New Zealand were left feeling like losers in Sydney © Getty Images
Yet some pundits have questioned whether the current team's best year is behind them, for they have failed generally to meet the standard of performance they produced to defeat South Africa in an epic Test at Ellis Park to secure the 2013 Rugby Championship title; they have played only in fits and starts, including while sweeping England and when claiming only 35% possession against Australia in their four Tests to date this season.
With their current crop's combined caps eclipsing 1200, it is evident that a number of key players are nearing the end of the careers, so we asked ourselves if age were wearying the older players. We've analysed the All Blacks since they won the Rugby World Cup in 2011 to determine whether the No.1-ranked team has remained consistent, improved or declined.
A look at the yearly match averages for the All Blacks shows remarkable consistency. Scoring just 12 points in the rain of Sydney last week, brought their average down for the year, but the All Blacks showed against England previously that they remain capable of crossing the line against one of their main rivals for the 2015 Rugby World Cup.
Aside from points-scoring, the level of consistency in the All Blacks' performances are there for all to see. In core attacking areas such as carriers, metres, breaks and defenders beaten, there appears no decline in fruition whatsoever - even though the classes of 2013 and 2014 have opted to offload less often than in the previous year when their winning run gathered momentum. In turn, New Zealand have booted the ball away more often over the past 18 months as they have evolved to rely on their ability to turn the ball over and counter attack.

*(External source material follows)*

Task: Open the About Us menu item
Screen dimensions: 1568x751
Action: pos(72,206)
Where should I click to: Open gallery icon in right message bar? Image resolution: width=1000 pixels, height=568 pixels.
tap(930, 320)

Kieran Read remains the world's most dominant player © Getty Images
While their ability to turnover opposition ball has continued to increase, their tackling success rate has declined somewhat - and this is perhaps the only other noticeable decline in their game. Their set-piece has largely remained strong, and minor scrum issues of 2013 appear to have been addressed.
The question on everybody's lips in recent months is whether the All Blacks can sustain their supremacy with such an experienced (read aging) squad.
Old heads such as Richie McCaw, Dan Carter and Keven Mealamu are certainly heading towards the twilight of their careers, and that trio have become increasingly prone to injury and niggles. But the old heads look to be maintaining the standards they set a few years ago, and there appears little evidence they are declining just yet; and even if they are - or are about to - the New Zealand production line doesn't appear to be slowing and they have plenty of top players in and around the squad with their best years still to come.
Reports and rumours of an All Blacks slide and impending death appear to be an exaggeration.